The herpes virus holds a smoking gun in this new study.
A new Hopkins study holds the tantalizing possibility that a common virus, rather than schizophrenia by itself, accounts for troubling cognitive symptoms that people with the disease face.
In work led by neuropsychologist David Schretlen, patients with schizophrenia who’d been infected earlier with the common cold sore virus, herpes simplex type 1 (HSV-1), were slower and less able to respond to change than schizophrenic patients who tested negative for antibodies to the virus.
Further, virus-exposed patients had less gray matter in the brain regions that are home to that particular ability, the study showed, compared with patients without a trace of HSV-1. “This is the first study I know of,” says Schretlen, “that simultaneously ties having the virus to changes in specific thinking abilities and to changes in brain anatomy—all the sides of the triangle.”
A team including psychiatrist Nicola Cascella, who designed the study, and neurovirologist Robert Yolken reports the work in a coming issue of Schizophrenia Research.
Literally hundreds of studies agree that people with schizophrenia perform more poorly on neuropsychological tests. The new work suggests the virus has a hand in it.
It isn’t such a leap to believe that those with schizophrenia, or even a genetic leanings toward it, might respond differently to HSV-1 infection, Schretlen says. And that, in turn could explain some of the cognitive difficulties. “The study design, however, won’t let us go that far,” he adds. “It just shows that in virus-exposed patients, those difficulties both exist and also track to abnormal brain areas.” Wagging a causal finger, he says, will take further research.
In the study, 40 schizophrenia patients had MRI brain scans. Blood tests picked up those with antibodies to HSV-1. The team then compared antibody positive and negative patients on neuropsychological tests, including the well known “Trails B,” which tests cognitive speed and flexibility.
In the end, positive patients’ psychomotor speed and executive ability were clearly below par. And brain volume had decreased in the anterior cingulate and parts of the cerebellum.
Does this imply that HSV-1 ups the risk of having schizophrenia? “No”, says Schretlen. “But exposure to the virus might in some way amplify cognitive problems that schizophrenia patients suffer.” Perhaps, he explains, it’s just one more insult to their vulnerable brains.

● ENTRIES SHOWN

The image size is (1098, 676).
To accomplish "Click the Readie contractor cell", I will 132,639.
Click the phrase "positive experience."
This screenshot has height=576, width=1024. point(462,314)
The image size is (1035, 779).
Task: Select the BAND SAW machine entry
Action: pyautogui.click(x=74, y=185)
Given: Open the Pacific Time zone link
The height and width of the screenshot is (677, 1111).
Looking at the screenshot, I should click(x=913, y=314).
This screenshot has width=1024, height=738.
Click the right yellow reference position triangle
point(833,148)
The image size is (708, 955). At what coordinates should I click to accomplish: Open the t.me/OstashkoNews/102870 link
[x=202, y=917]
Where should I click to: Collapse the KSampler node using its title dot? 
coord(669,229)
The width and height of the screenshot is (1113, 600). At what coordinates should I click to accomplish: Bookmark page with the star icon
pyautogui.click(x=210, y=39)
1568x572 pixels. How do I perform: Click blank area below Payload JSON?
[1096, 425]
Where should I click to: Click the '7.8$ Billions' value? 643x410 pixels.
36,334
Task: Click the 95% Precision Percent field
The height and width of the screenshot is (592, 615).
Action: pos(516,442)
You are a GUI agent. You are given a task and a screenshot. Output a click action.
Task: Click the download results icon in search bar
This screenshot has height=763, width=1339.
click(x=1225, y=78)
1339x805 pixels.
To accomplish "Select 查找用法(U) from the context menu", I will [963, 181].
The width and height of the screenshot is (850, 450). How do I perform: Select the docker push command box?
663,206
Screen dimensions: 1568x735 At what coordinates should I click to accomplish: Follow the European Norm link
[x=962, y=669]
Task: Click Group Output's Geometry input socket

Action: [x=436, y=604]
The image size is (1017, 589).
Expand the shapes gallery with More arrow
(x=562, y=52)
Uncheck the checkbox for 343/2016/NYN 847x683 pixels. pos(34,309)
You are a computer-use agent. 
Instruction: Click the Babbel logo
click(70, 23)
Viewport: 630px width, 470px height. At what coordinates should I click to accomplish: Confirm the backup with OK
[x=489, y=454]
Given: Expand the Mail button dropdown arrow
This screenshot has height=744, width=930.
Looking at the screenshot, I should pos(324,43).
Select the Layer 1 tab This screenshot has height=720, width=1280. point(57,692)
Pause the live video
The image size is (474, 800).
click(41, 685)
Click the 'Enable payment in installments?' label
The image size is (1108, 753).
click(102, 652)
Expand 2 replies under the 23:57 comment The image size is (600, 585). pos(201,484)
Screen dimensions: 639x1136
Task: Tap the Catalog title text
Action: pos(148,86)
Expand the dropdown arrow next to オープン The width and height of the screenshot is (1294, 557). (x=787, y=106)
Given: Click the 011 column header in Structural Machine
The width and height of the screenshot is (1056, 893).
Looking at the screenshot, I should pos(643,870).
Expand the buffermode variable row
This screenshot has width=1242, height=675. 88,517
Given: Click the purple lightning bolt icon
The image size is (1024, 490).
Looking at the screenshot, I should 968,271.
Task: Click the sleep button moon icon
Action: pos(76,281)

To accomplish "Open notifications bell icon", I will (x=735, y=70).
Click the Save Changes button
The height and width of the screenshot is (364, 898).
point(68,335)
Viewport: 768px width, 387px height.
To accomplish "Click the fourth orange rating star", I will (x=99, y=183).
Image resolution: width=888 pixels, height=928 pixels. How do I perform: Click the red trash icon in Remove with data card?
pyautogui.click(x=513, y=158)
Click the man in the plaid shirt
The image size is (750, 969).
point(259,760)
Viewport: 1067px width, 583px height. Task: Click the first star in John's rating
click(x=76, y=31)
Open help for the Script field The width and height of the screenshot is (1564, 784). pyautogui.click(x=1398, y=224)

● ACTIVITY
Using the text about the herpes virus study above, decide whether each statement agrees with it. Answer yes or no for each, and quote the exact words of the text that decide it.
1. Forty schizophrenia patients in the study had MRI brain scans.
2. Schretlen says HSV-1 raises the risk of having schizophrenia.
3. The study was designed by psychiatrist Nicola Cascella.

● EXPECTED ANSWER
1. Yes: "In the study, 40 schizophrenia patients had MRI brain scans."
2. No: "Does this imply that HSV-1 ups the risk of having schizophrenia? “No”, says Schretlen."
3. Yes: "psychiatrist Nicola Cascella, who designed the study"